─── ЗАПИСИ ДЛЯ ЗАДАНИЯ
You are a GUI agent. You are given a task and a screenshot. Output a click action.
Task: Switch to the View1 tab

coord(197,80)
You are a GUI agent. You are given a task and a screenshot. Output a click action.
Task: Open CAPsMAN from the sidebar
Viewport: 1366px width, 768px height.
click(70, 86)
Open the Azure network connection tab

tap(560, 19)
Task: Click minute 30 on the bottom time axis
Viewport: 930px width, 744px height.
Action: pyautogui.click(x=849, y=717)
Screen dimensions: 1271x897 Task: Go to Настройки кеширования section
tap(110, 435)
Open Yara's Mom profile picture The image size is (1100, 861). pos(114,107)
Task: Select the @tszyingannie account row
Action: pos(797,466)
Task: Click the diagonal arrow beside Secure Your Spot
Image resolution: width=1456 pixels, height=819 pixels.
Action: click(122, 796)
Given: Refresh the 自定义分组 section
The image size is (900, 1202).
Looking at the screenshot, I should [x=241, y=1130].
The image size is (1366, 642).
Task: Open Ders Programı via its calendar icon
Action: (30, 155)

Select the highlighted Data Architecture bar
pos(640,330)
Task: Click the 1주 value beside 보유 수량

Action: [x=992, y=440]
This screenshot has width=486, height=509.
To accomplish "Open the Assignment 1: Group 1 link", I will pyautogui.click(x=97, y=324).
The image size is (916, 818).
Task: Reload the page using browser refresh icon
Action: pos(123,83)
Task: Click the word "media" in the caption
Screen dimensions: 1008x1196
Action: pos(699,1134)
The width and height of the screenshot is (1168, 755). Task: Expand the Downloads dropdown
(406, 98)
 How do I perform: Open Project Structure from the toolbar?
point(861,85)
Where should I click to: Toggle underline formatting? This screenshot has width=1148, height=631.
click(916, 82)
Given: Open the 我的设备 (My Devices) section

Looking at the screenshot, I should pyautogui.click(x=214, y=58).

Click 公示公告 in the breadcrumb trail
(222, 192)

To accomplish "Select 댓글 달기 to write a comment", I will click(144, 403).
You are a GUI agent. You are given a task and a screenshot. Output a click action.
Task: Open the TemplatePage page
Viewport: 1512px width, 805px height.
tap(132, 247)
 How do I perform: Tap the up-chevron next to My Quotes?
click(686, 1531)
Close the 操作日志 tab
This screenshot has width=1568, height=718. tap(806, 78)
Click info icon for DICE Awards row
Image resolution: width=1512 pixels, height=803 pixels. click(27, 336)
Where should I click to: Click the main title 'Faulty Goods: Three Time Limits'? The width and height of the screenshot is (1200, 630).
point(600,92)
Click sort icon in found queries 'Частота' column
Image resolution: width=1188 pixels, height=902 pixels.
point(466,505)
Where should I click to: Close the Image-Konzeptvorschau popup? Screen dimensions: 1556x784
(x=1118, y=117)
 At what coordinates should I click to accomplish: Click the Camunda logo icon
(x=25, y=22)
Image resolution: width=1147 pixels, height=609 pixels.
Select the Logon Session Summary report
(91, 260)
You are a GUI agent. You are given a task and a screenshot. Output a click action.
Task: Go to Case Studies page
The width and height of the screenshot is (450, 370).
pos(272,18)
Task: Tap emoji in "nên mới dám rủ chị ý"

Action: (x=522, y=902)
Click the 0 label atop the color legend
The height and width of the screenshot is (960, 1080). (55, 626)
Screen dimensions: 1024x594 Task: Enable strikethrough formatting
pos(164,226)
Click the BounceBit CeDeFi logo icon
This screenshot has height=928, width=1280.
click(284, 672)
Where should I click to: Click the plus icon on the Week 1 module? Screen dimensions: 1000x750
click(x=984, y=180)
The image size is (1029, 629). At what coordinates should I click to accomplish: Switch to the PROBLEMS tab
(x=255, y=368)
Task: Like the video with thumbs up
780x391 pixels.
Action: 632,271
──────
_ПИСЬМЕННОЕ ЗАДАНИЕ_
Перепишите, пожалуйста, без изменений строки записей, начиная со строки, в которой есть «The image size is (1029, 629).», и до конца записей, обе границы включительно.

_РЕЗУЛЬТАТ НИЖЕ_
The image size is (1029, 629). At what coordinates should I click to accomplish: Switch to the PROBLEMS tab
(x=255, y=368)
Task: Like the video with thumbs up
780x391 pixels.
Action: 632,271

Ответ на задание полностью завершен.